When you start it up, it says something to the effect of "I'll walk you through the startup." and then does a number of things WITHOUT MY PERMISSION. First, it creates a ~/Documents/widgets directory. It doesn't warn me about this until after it is done. Then it launches a bunch of mini-apps; again, it does not ask me if this is ok.
Futhermore, there was some text on the screen, with a "click here to continue" at the bottom. I couldn't see any standard controls to move the window, so I thought it didn't have focus or something, and clicked the window near the top left. Despite the fact this is nowhere near the 'click here to continue' the screen updates twice, and I miss a bunch of text, so I have no idea what is going on.
I ended up in a state where I had all these weird things on my screen, and no application in my dock/ This thing is running but I have no way to shut it down. I had to open Terminal to kill the app.
This thing breaks the entire Apple human Interface guidelines, it sticks applications in the users Documents directory which should never be done, and to add insult upon injury, it only runs clocks and stuff -- there is no way to write your own application that I could see.
Konfabulator: USELESS and HARMFUL.
Well if you have to write its plugins in C, though, I'm not sure it's the same thing. I was under the impression that this Konfabulator thing allowed you to whip stuff up in an XML/scripty sort of language. The compile phase of C alone puts it in a different category than scripting languages.
www.HearMySoulSpeak.com
Konfabulator is an interesting thing, I think. Although most of the widgets are silly, I think it's mainly because everyone is trying it out and redoing the widgets thaty come with it (clock, to do lists, news aggregators, etc)
But it's main strength is that a developer can use applescript (or osascript) or javascript to make widgets. Given that via Applescirpt one can access the unix shell and most of the rest of the goodness under the hood of OS X, Konfabulator really has the potential to be a really nice cheap RAD for folks to make themsleves little system utilities.

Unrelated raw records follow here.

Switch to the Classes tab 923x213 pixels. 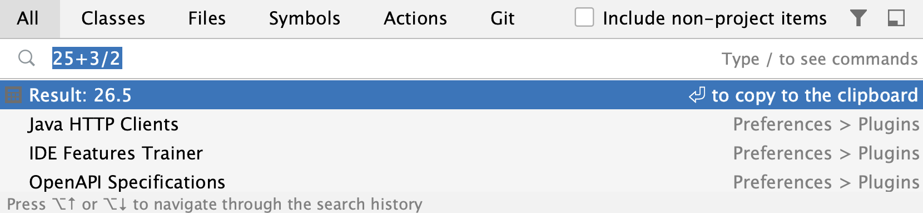[113, 18]
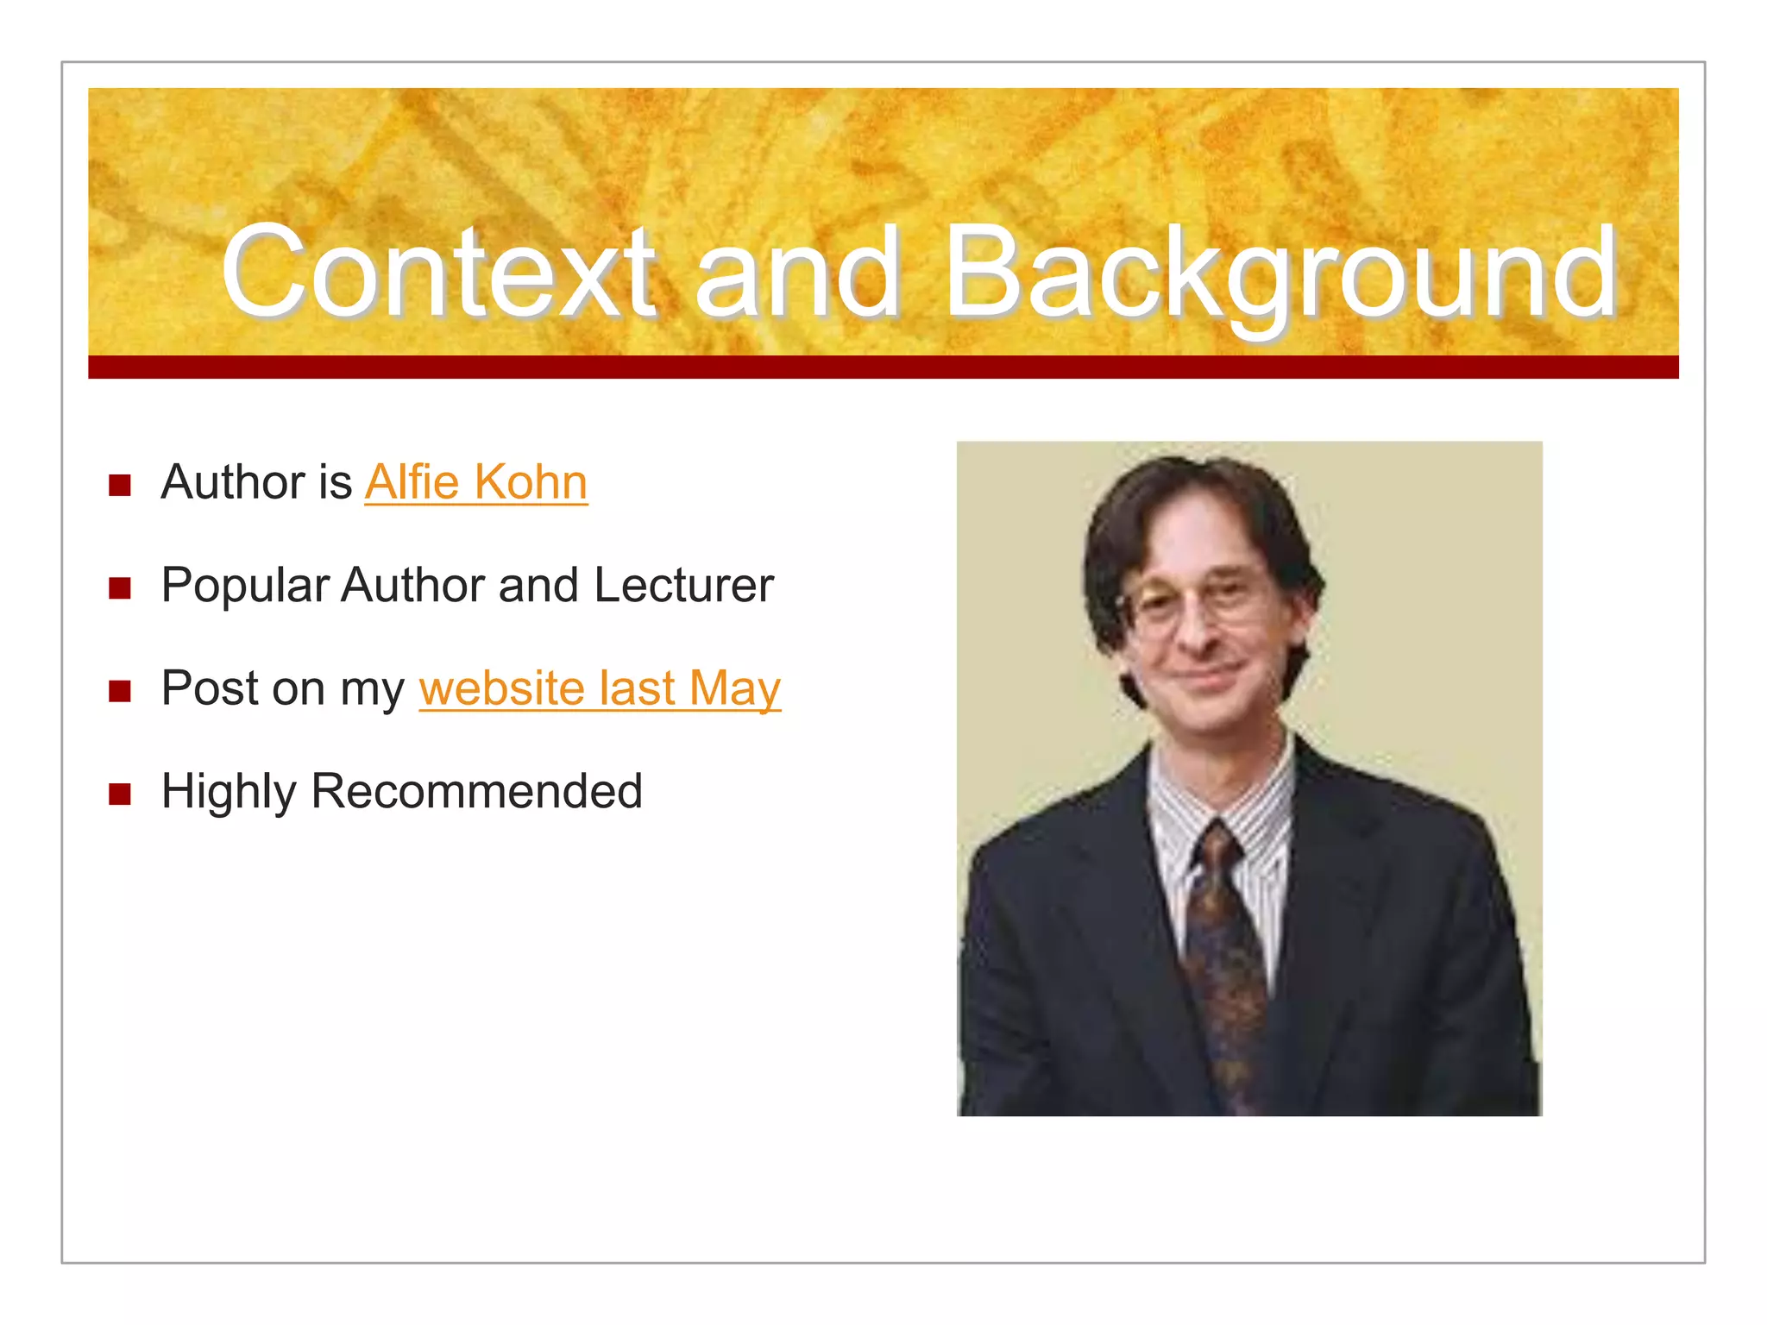Click the bullet before "Popular Author and Lecturer"
The image size is (1767, 1325).
pos(120,589)
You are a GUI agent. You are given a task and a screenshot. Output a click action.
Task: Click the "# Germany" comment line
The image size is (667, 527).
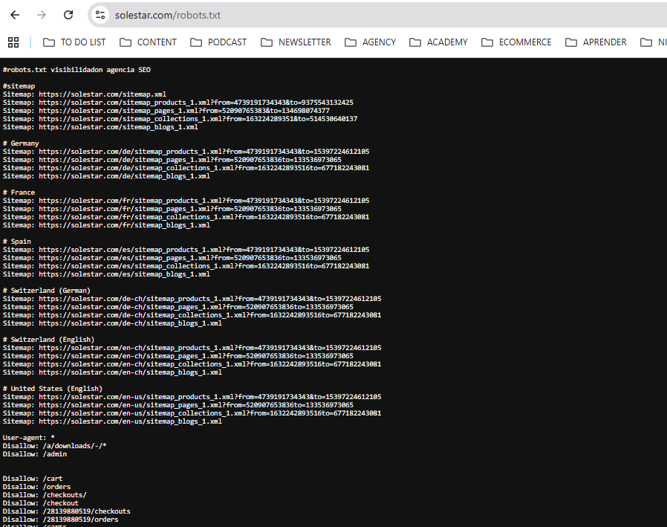point(21,143)
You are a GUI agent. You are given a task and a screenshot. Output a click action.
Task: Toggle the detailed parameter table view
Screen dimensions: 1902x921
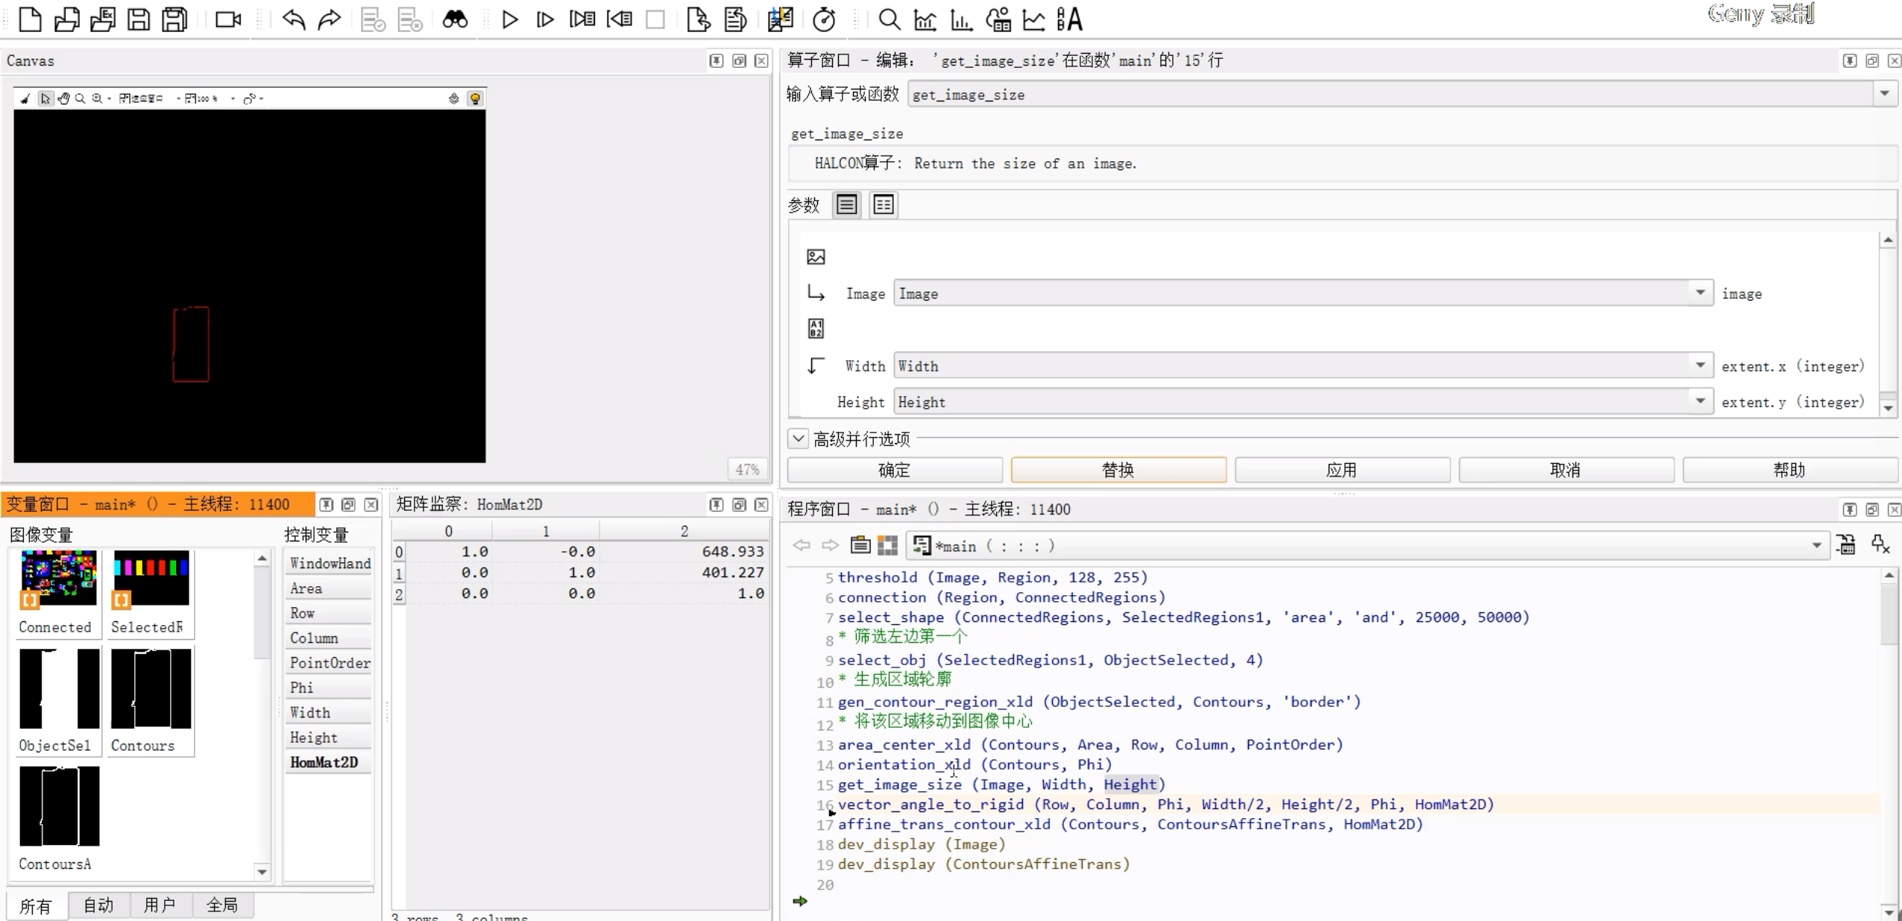point(884,204)

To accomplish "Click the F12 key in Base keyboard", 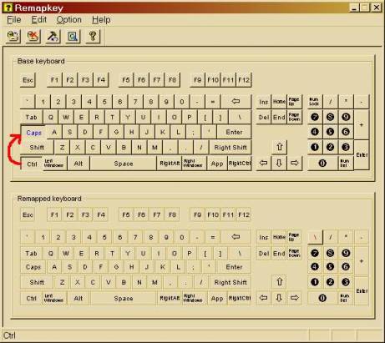I will coord(244,80).
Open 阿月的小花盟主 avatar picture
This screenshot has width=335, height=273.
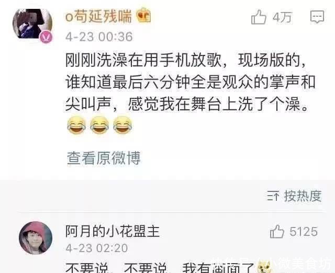36,238
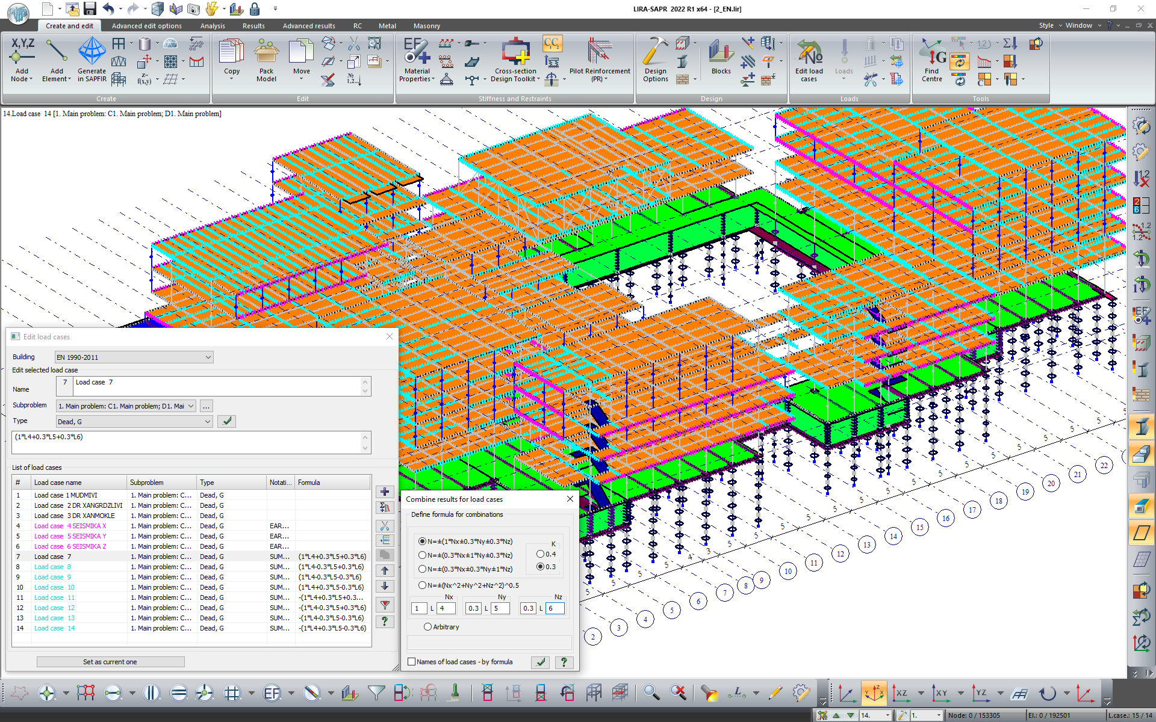
Task: Switch to the Analysis ribbon tab
Action: [x=213, y=26]
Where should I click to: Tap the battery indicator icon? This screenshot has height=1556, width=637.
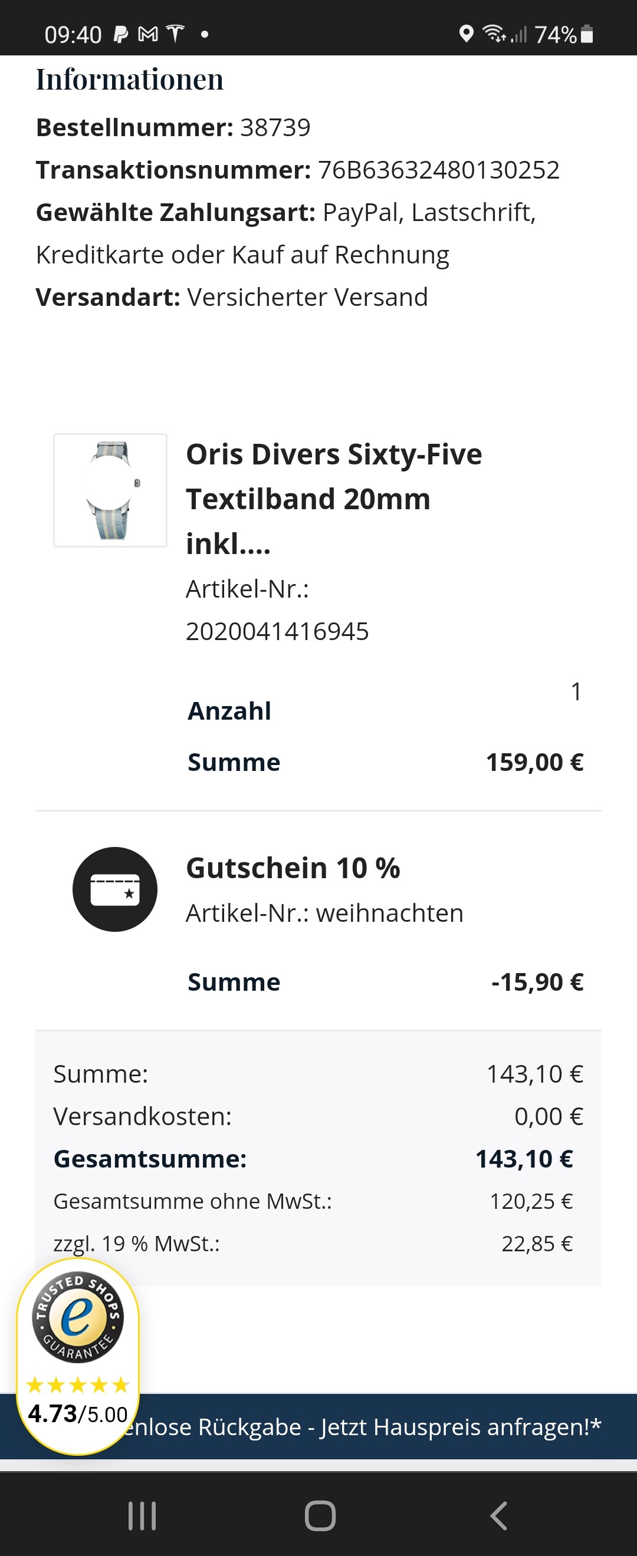pyautogui.click(x=586, y=34)
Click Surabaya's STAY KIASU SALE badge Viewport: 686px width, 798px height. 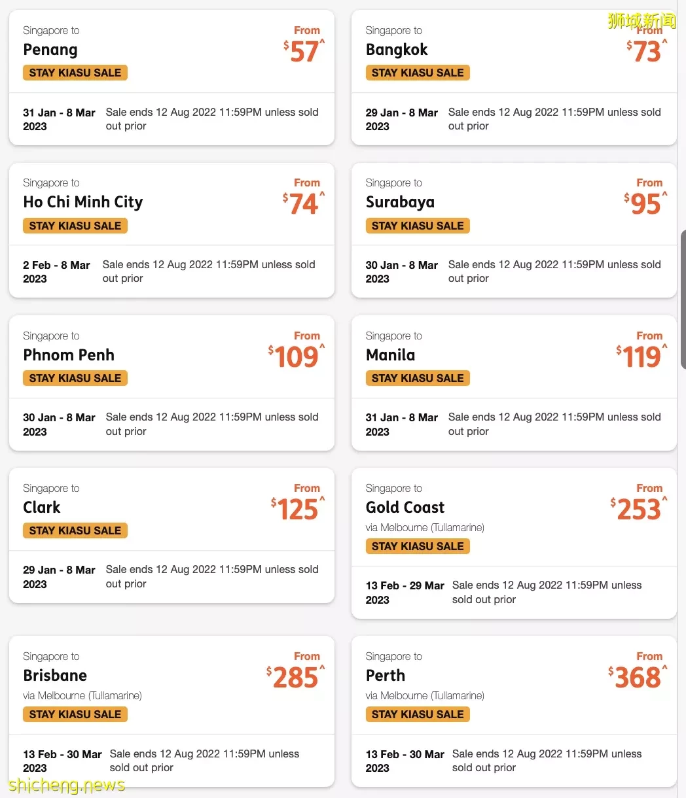pos(418,226)
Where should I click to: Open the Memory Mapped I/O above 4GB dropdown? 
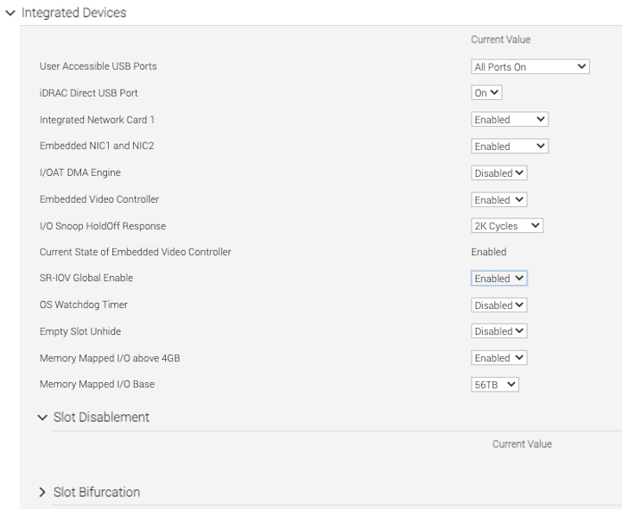click(499, 358)
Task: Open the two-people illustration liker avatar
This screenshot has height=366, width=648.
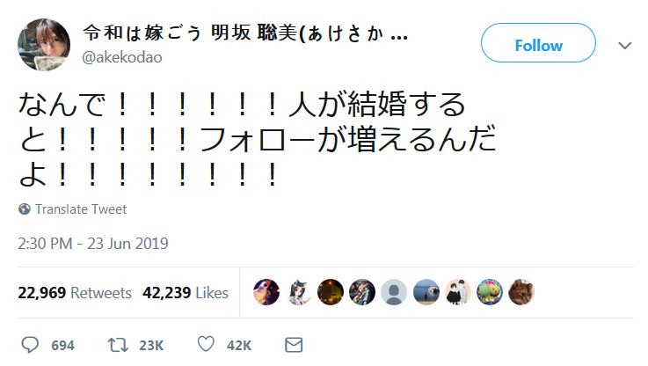Action: click(x=457, y=292)
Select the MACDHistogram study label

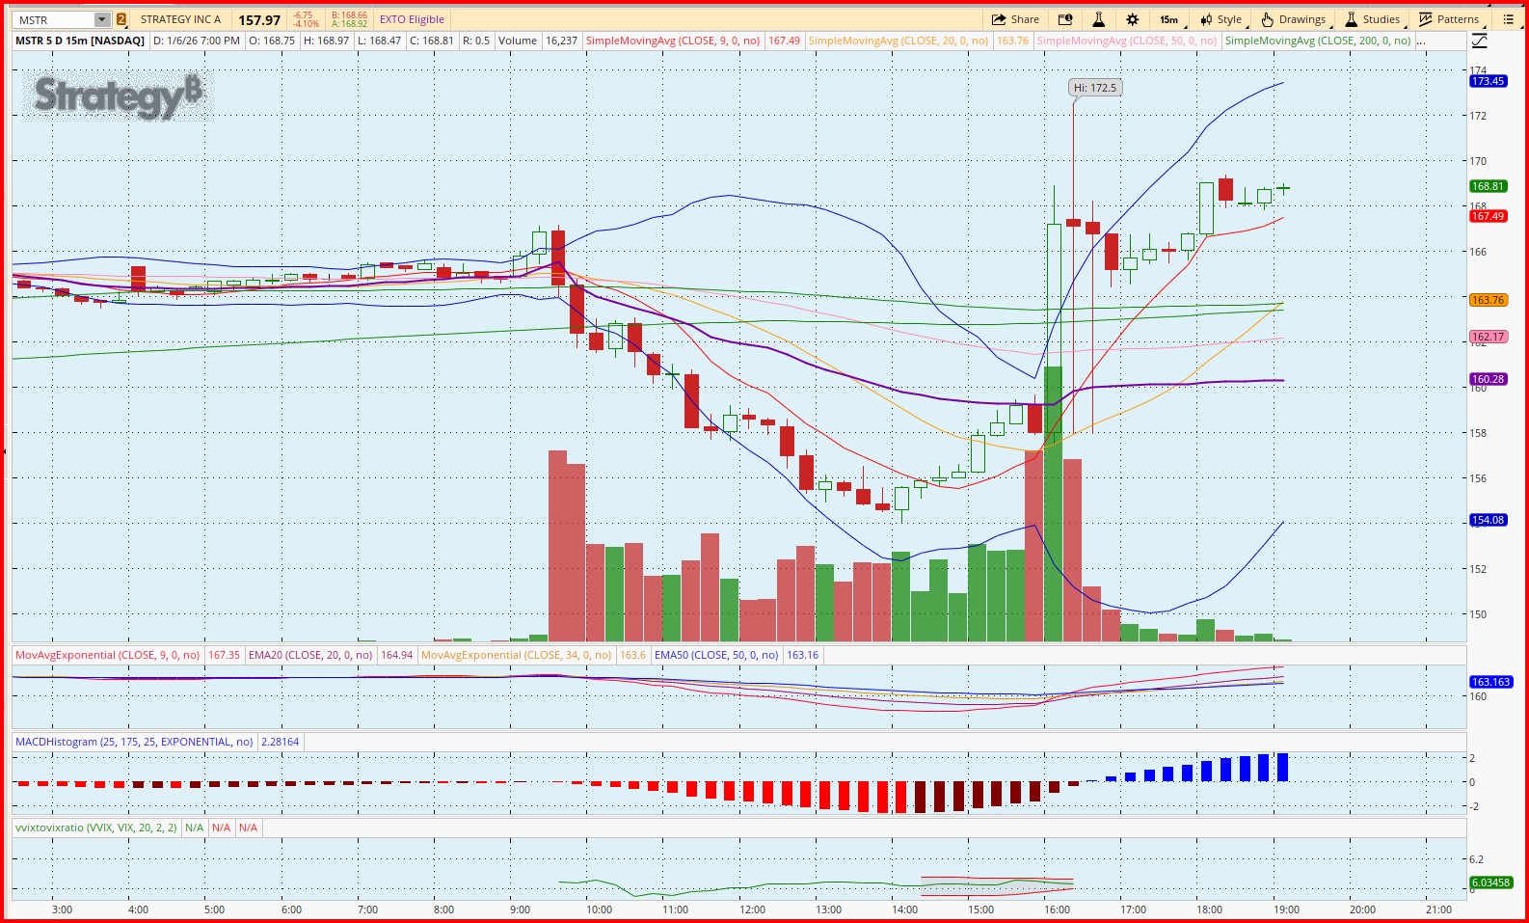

The example of the server checker has been given. You can also write widgets to do whatever can be scripted on the platform, which is a lot. I've also seen a few widgets that run top every so many ticks and parse its output so that you have a readout of the 5 biggest processes. You could also write front ends for any command line utility in about 20 minutes, plus photoshop time.
Really once you see the software for it's underlying capability instead of the widgets that it comes with, you can see that it's really a pretty decent piece of ware.